Was für ein beschissener Plan. Aber Bilal hatte recht. Entweder so oder gar nicht. Der Zeitpunkt musste genau stimmen. Erwischten sie den Kurier zu dicht am Fahrzeug, sprang er in den Wagen zurück. War er bereits zu nahe an der Bank, würde er in den Eingang flüchten. Nur das Überraschungsmoment sprach für sie. Nicht eben viel. Wenn das nicht in die Hose ging, wusste er es auch nicht.

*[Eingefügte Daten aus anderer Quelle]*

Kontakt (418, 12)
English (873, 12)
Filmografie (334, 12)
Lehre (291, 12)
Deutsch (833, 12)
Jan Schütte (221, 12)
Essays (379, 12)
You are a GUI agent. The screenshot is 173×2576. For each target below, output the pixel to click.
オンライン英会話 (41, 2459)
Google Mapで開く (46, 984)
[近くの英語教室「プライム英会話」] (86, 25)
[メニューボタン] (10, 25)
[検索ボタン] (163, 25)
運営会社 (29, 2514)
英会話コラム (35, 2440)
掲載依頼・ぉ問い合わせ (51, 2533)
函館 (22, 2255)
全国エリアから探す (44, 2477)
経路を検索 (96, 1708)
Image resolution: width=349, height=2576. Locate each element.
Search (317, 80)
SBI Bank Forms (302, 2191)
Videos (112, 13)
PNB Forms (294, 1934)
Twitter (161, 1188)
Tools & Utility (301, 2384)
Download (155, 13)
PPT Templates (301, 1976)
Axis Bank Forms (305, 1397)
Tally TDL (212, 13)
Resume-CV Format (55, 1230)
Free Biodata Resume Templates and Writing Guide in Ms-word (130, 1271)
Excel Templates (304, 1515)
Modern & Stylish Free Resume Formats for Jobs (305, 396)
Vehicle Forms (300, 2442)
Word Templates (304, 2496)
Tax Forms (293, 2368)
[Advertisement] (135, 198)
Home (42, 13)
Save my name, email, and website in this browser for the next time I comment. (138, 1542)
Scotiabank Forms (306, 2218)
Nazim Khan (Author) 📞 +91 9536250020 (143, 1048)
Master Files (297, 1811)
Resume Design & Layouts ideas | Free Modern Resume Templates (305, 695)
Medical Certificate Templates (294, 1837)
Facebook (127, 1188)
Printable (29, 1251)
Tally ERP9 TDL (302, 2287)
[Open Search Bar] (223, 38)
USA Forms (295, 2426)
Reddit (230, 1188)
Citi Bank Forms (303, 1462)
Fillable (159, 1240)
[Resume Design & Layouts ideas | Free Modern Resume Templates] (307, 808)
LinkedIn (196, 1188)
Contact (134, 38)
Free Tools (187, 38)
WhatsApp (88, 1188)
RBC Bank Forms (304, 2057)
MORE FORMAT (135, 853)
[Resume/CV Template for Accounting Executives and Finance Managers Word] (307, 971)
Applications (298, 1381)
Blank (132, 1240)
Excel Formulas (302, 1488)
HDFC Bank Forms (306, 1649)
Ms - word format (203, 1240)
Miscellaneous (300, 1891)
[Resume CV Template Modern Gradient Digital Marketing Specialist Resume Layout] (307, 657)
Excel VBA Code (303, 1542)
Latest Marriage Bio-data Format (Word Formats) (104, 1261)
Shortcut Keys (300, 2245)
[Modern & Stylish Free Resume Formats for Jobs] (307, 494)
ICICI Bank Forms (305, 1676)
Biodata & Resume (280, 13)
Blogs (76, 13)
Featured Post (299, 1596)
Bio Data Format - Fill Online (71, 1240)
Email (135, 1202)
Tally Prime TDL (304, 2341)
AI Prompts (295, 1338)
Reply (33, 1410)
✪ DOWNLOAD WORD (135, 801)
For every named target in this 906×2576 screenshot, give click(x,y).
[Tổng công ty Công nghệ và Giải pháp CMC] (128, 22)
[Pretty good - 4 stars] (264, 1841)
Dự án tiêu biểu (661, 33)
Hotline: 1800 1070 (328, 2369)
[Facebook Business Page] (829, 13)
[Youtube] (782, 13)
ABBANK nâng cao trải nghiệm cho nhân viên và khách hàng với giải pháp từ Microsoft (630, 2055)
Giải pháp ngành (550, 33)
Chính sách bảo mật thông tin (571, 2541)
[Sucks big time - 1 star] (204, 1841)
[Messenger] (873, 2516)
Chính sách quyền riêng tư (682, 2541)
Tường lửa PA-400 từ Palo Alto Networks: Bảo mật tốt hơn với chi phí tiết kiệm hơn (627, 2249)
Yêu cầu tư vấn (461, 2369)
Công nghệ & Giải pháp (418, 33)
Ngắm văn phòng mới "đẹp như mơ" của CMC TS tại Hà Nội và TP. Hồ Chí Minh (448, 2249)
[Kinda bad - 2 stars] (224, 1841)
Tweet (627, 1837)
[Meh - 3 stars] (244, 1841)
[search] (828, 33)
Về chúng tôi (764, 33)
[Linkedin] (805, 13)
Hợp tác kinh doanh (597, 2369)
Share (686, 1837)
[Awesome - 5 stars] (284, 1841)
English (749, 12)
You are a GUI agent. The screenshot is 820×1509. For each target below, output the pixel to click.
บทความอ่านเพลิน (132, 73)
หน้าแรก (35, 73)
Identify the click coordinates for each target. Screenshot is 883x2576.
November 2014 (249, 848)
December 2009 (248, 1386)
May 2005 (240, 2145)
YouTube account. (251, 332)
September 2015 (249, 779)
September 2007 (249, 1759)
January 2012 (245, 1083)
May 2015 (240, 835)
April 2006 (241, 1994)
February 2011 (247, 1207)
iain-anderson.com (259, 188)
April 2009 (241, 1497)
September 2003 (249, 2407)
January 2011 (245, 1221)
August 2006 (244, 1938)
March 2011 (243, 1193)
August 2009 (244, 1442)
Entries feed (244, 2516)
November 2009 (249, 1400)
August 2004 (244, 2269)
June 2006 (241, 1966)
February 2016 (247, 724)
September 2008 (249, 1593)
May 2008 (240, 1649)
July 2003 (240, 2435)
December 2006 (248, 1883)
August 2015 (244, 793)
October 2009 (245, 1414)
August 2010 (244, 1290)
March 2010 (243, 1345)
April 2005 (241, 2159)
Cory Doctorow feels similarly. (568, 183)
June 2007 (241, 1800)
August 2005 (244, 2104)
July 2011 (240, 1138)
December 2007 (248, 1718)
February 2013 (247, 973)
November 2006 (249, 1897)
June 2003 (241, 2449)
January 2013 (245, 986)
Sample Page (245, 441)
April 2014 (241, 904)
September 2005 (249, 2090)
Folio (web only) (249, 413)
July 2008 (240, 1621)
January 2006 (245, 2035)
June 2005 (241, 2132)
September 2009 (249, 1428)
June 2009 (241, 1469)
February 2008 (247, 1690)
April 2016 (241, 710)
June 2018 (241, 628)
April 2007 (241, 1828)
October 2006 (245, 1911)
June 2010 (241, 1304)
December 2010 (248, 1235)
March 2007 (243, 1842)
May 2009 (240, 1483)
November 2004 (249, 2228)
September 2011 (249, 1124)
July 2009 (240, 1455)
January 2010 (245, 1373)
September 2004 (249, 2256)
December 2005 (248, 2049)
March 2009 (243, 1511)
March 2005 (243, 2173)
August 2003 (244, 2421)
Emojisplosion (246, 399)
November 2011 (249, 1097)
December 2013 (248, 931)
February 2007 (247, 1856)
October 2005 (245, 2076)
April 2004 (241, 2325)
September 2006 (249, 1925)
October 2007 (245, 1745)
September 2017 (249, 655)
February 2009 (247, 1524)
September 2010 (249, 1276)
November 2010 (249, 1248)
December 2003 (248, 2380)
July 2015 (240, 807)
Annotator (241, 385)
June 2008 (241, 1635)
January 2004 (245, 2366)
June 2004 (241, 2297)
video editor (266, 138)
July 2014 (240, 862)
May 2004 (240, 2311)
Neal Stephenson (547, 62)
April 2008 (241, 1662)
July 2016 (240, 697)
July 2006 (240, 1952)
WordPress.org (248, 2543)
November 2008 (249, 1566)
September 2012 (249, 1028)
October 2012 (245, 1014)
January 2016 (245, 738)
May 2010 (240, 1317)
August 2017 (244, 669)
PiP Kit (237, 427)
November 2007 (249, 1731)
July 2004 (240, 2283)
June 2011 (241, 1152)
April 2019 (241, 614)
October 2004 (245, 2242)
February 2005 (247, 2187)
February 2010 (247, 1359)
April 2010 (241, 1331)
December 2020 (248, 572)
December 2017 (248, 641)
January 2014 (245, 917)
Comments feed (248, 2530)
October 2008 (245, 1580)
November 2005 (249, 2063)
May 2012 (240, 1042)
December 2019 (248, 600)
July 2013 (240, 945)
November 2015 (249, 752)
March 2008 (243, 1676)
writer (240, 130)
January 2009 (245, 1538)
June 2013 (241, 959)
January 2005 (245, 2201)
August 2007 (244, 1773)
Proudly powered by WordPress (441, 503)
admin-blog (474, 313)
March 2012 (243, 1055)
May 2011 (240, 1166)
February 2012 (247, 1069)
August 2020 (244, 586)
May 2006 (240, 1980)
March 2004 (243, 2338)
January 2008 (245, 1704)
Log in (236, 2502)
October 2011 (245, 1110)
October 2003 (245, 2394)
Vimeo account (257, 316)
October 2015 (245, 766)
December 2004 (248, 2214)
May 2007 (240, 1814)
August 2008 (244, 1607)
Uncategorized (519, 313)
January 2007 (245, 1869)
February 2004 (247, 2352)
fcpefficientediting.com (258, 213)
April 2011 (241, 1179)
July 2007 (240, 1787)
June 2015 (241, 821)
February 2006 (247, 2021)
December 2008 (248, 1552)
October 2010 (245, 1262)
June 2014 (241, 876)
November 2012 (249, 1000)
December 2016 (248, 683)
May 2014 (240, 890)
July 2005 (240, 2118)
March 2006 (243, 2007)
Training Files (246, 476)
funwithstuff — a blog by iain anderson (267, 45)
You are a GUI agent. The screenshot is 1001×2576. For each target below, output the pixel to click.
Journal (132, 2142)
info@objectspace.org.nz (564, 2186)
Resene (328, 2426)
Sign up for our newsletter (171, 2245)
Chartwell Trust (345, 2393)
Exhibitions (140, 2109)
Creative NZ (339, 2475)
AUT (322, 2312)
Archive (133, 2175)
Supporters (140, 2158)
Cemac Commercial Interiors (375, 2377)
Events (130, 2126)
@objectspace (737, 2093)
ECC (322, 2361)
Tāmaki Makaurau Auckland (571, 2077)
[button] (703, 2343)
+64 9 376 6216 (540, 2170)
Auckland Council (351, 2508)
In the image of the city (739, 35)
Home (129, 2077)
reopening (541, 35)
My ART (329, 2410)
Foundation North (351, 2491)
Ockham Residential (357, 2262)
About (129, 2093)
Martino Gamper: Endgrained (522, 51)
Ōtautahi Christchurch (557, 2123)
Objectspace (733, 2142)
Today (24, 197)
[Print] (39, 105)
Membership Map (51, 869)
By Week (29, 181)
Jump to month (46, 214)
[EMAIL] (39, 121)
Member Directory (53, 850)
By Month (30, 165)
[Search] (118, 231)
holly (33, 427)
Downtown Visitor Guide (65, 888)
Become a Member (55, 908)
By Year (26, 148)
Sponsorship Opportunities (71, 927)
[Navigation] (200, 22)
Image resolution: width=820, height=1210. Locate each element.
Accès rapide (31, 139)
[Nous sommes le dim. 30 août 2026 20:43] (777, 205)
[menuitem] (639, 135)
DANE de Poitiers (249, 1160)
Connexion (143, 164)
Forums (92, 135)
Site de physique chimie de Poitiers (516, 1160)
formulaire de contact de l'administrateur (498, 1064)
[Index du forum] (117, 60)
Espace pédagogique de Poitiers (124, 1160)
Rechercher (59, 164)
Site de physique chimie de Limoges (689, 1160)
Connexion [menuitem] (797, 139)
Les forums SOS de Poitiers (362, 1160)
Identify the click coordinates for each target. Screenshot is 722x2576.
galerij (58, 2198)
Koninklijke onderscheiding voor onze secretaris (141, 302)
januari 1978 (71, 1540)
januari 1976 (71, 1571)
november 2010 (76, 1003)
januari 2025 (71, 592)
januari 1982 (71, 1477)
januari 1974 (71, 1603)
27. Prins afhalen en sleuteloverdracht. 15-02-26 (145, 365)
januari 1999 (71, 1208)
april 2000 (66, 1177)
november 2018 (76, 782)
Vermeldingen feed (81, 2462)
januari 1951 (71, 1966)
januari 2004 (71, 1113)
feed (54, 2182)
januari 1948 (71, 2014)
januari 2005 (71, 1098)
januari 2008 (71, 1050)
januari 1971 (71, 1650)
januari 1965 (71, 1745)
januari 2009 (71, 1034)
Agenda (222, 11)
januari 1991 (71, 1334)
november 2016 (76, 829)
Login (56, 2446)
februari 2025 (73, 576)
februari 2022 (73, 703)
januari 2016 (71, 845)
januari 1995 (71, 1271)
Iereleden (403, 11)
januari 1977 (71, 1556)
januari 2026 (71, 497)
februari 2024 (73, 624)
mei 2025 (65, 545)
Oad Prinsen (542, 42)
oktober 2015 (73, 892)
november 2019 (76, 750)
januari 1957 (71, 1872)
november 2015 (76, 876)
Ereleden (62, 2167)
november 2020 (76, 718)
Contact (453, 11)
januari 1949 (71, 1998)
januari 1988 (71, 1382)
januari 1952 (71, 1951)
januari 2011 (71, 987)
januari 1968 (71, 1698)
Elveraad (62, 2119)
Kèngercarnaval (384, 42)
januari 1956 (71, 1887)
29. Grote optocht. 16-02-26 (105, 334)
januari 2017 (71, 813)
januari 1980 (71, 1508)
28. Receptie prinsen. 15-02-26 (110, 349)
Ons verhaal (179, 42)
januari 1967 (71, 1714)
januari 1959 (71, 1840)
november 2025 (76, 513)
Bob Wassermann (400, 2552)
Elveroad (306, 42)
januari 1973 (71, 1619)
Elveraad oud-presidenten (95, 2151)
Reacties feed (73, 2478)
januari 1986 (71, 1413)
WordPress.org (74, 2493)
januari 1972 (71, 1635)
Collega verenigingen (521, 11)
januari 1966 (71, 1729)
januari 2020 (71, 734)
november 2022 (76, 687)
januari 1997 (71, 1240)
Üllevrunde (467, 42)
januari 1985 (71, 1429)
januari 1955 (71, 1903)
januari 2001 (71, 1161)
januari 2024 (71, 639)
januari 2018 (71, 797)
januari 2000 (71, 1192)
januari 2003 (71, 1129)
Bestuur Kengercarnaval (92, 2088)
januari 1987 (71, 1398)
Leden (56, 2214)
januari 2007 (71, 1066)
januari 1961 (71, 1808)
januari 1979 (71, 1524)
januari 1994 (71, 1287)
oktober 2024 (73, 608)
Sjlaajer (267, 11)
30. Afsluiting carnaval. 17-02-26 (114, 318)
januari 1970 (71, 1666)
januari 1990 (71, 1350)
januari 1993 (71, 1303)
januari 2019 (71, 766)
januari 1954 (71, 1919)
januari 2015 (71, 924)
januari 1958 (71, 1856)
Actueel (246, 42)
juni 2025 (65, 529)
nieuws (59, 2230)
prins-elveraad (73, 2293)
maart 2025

»Warum machst du eigentlich doch mit?«, fragte Bilal. Demir zuckte mit den Achseln. Er blieb Bilal die Antwort schuldig, stocherte nervös in der Kippenschachtel herum. Die Frage konnte er sich selber kaum beantworten. »Okay, behalte es für dich. Aber vielleicht kannst du mir sagen, wo du die Knarre herhast.«

»Die habe ich von Onur.«

»Onur? Der Penner.« Bilal lachte.

»Das ist zwei oder drei Jahre her. Der hat damals herumgetönt, dass er die Knarre einem Bullen abgenommen hat.«

»Scheiße. Der nimmt nicht einmal einem Schülerlotsen die blöde Kelle ab.« Bilal kicherte. »Das hast du dem doch nicht geglaubt.«

»Nein.« Demir drehte an der Musikanlage herum. »Hat auch nicht lange gedauert, bis er die Wahrheit ausgespuckt hat.«

»Wo hatte er sie wirklich her?«

»Von einem Junkie. Bei dem wollte er Stoff kaufen. Der Junkie hielt ihm plötzlich die Knarre unter die Nase. Onur hat sich fast in die Hosen gepisst. Nach dem ersten Schreck hat er sie ihm für einen Hunderter abgekauft.«

»Wo hatte der Junkie sie her?«

»Der hat sie in einer Tankstelle auf der Toilette gefunden.«

»Dann hat sie dort ein Bulle liegen gelassen? Wäre nicht das erste Mal.«

»Ich glaube schon. Sig Sauer 227. Die Bullen haben früher die gleiche getragen.«

»Geschieht dem blöden Bullen recht.« Bilal sah Demir von der Seite an. »Also gibt es nur einen, der dich mit der Waffe in Verbindung bringen kann.«

»Ja. Und?« Demir wandte sich Bilal zu. »Soll ich ihn umbringen?« Er lachte. Bilal verzog keine Miene. »Wäre es schade um ihn?«

»Nein. Aber ich bin kein Killer.«

»Dann lebst du damit, dass es jemanden gibt, der weiß, dass du eine Waffe hast.«

»Ja, muss ich wohl.«

»Und ich muss es auch.«

Demir sah Bilal an, wusste dessen Aussage nicht einzuordnen.

»Ich mach jetzt mal für einen Moment die Augen zu. Wird ein harter Tag.«

Demir sah seinem Partner zu, wie er den Sitz nach hinten drehte und es sich bequem machte. Er sah auf die Uhr. Es war 17:25 Uhr. Bilal fing an zu schnarchen. Für ihn war an Ruhe nicht zu denken. Er überlegte, wie er sich im Knast am besten mit den Russen arrangieren könnte.